O propósito de esconder o agente pode se dever também a modéstia. Na apresentação de uma monografia, o autor tende a escrever: “Um enorme tempo foi gasto para levantar as fontes”. A passiva é um meio de ele “disfarçar” que dedicou muito tempo à tarefa. Outra forma seria usar o “plural da modéstia”, que também é uma forma de atenuar o egocentrismo (“Gastamos” um tempo enorme para levantar as fontes). Mas nesse caso o foco não mais estaria no tempo despendido.   

Omitindo o agente da ação, corre-se o risco de dar ao leitor uma falsa ideia de quem a pratica. É o que ocorre nesta passagem da redação de um aluno: “No texto Cortina de Burrice, de Cláudio de Moura e Castro, é feita uma comparação entre a sociedade brasileira e a europeia.”

O estudante dá a entender que a comparação entre a sociedade brasileira e a europeia é feita por outra pessoa, e não pelo próprio Cláudio de Moura e Castro.
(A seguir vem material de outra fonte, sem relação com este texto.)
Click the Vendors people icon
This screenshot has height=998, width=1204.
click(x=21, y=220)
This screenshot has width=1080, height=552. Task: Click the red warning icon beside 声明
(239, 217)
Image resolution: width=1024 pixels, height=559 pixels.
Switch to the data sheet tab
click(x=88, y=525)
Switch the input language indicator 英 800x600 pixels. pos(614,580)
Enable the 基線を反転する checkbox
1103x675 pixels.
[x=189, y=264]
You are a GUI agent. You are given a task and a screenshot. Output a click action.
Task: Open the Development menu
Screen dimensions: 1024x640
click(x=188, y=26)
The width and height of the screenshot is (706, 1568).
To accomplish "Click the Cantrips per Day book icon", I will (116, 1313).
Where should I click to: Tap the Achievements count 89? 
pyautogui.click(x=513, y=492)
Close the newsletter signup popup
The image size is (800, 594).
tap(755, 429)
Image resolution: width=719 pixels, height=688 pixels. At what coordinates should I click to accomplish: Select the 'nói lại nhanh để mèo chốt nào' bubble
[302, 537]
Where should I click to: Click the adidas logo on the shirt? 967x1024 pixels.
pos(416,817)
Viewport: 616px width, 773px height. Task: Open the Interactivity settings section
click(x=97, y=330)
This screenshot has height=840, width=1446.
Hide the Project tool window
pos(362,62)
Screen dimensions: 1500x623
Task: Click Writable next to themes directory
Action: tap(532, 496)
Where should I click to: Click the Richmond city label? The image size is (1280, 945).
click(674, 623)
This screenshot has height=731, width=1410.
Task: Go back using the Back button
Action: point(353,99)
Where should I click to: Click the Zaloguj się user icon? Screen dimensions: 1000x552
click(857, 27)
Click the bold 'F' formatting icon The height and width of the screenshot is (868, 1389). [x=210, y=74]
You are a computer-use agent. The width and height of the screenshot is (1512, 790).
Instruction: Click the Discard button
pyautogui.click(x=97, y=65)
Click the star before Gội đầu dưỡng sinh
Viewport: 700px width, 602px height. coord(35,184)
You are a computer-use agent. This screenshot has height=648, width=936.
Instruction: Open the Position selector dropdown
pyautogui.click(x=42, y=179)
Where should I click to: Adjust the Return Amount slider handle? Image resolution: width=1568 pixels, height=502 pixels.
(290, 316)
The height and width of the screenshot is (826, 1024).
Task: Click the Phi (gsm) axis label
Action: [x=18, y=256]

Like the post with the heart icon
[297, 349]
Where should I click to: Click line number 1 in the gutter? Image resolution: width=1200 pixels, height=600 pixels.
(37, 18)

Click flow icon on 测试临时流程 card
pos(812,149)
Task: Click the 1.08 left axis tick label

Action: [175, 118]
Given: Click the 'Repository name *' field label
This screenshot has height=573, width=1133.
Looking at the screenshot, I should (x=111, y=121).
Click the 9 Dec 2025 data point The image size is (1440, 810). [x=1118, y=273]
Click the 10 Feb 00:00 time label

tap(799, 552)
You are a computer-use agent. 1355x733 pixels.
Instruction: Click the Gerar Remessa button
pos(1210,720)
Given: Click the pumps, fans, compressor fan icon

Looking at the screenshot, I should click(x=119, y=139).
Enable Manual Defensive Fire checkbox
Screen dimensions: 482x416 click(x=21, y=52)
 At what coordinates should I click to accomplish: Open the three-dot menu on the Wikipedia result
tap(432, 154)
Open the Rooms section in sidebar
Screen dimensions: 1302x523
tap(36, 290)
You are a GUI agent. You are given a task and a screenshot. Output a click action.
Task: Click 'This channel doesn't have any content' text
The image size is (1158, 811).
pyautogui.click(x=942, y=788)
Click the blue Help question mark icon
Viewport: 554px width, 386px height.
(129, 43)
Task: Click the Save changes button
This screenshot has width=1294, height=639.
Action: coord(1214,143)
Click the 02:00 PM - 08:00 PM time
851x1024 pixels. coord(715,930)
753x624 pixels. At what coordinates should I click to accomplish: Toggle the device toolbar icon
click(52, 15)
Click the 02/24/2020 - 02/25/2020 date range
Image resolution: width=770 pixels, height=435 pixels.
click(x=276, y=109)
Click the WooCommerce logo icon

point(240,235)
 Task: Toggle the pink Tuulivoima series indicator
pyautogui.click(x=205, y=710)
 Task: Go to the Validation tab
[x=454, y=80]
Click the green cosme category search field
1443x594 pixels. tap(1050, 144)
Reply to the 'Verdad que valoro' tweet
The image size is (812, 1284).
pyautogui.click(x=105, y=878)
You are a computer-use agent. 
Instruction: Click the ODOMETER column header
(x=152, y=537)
Ele não correria esse risco se tivesse optado pela voz ativa: “No texto Cortina de Burrice, Cláudio de Moura e Castro faz uma comparação entre a sociedade brasileira e a europeia.”

Vale a pena lembrar que a manutenção da voz concorre para a unidade do texto. Se a voz ativa aparece na primeira oração, é desejável que também apareça na(s) seguinte(s). O efeito é muito ruim quando isso não ocorre. Veja: “Os bandidos destruíram as evidências do crime e novas provas foram forjadas.” Se o sujeito é o mesmo (os bandidos), por que mudar a voz? É mais prático e direto dizer: “Os bandidos destruíram as evidências do crime e forjaram novas provas.” 

A voz passiva analítica (feita com verbo auxiliar) deve ser usada com parcimônia. Seu exagero tende a dificultar a leitura devido ao excesso de locuções. O prejuízo para o estilo é grande. Confira neste exemplo: “Foi feita” uma pesquisa para sondar a preferência dos homens quanto às mulheres com quem gostariam de “ser casados”. “Foram rejeitadas” por grande parte deles as liberais, as muito bonitas e as que já tinham filhos de outros casamentos.

O ideal, em casos como esse, é optar pela voz passiva sintética (com o pronome “se”) ou pela voz ativa, em que é natural a ordem direta. O texto melhora muito com as modificações: “Fez-se” uma pesquisa para sondar a preferência dos homens quanto às mulheres com quem gostariam de “se casar”. Grande parte deles “rejeitou” as liberais, as muito bonitas e as que já tinham filhos de outros casamentos.

Antes de encerrar estas notas, chamo a atenção para uma escolha bizarra que por vezes aparece nas redações. Trata-se de uma espécie de cruzamento entre a voz passiva analítica e a sintética. Pincei de outro aluno este exemplo: “Não é novidade dizer que no Brasil não se é cumprida as leis ambientais.” “Não se é cumprida”? Isso não existe em português. O aluno deveria dizer que as leis ou “não são cumpridas”, ou “não se cumprem”.

         Como se vê, não há motivo para rejeitar de antemão a voz passiva. O importante, como em toda escolha linguística, é atentar para a pertinência do seu emprego. Redige bem aquele que, imune a interdições preconceituosas, adapta a língua aos seus propósitos expressivos.